La littérature, autant que le cinéma et les séries télé croulent sous les représentations du crime organisé, autant d'oeuvres géniales flirtant parfois avec l'eshétisation de ces mondes en marge.

Le premier roman d'Andrea Donaera, centré sur la Sacra Corona Unita, nous plonge la tête la première dans ce que cette mafia des Pouilles a de plus sale, anxiogène et violent. Les mots, le ton rageur, le rythme haletant, saccadé, presque suffoquant d'un récit qui ne laisse aucun répit, sont autant d'uppercuts qui entraîne le lecteur, groggy, dans les entrailles du pire.

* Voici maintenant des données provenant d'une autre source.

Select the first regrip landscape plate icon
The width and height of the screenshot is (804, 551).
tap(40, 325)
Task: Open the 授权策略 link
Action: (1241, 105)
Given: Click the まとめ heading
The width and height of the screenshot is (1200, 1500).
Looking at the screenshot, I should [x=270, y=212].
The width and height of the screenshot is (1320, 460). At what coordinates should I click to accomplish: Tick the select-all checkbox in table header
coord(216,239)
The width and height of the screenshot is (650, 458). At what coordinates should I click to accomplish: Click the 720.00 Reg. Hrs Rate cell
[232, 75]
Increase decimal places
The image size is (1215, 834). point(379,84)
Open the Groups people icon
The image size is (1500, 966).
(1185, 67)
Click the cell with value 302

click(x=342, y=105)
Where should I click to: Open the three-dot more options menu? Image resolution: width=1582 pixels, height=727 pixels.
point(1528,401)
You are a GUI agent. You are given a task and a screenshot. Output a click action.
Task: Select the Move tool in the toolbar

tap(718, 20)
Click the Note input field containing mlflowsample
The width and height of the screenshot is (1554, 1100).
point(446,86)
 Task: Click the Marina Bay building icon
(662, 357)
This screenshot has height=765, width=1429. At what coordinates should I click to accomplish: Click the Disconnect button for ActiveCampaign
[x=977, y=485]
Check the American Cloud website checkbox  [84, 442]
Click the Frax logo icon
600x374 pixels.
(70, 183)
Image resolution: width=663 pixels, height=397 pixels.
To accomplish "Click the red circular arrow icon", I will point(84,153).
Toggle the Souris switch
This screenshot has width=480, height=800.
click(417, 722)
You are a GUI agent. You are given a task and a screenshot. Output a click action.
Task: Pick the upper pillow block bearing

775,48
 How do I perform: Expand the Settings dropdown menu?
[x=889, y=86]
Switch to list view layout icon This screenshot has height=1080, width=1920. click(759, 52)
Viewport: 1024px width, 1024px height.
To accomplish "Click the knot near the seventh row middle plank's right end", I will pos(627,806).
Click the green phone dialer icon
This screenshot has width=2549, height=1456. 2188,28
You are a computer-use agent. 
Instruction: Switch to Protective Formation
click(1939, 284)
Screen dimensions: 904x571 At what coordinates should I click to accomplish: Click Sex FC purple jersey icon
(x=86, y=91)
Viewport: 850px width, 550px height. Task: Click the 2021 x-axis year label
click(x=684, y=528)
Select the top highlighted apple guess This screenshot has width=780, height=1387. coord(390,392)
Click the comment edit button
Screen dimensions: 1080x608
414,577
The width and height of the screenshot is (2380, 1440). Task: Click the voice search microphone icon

Placer "Je suis la bête" dans la lignée d'oeuvres comme "Les Soprano", "Le Parrain" ou les histoires de Roberto Saviano ne serait pas lui rendre justice. Il est avant tout un livre sur la douleur, la souffrance d'un père face à la perte d'un fils suicidé, sa rage de vengeance, son besoin viscéral de mettre la main sur un responsable pour donner un sens à ce geste désespéré. Ce sera la jeune Nicole, rendue coupable d'avoir éconduit l'adolescent et alors enlevée et séquestrée.

Se dessine alors sous nos yeux une réunion d'âmes en peine alternant les points de vue, les voix qui se multiplient et s'entrecroisent pour donner corps à l'histoire et son tragique, esquisser la folie de Mimi, le père, sa dérive irraisonnée de bête blessée, mais aussi le surgissement de la part d'ombre qui sommeille en chacun. La "bête" a différents visages. Elle change de peau, de voix, d'expression. Jusqu'à la scène finale et une ultime transformation dont on ne révélera rien ici.

Il y a dans ce roman terrible une beauté indicible. Sans doute l'amour, qui se révèle aussi beau que déstructeur. "Je suis la bête" est une folie. Vous n'aurez jamais rien lu de tel.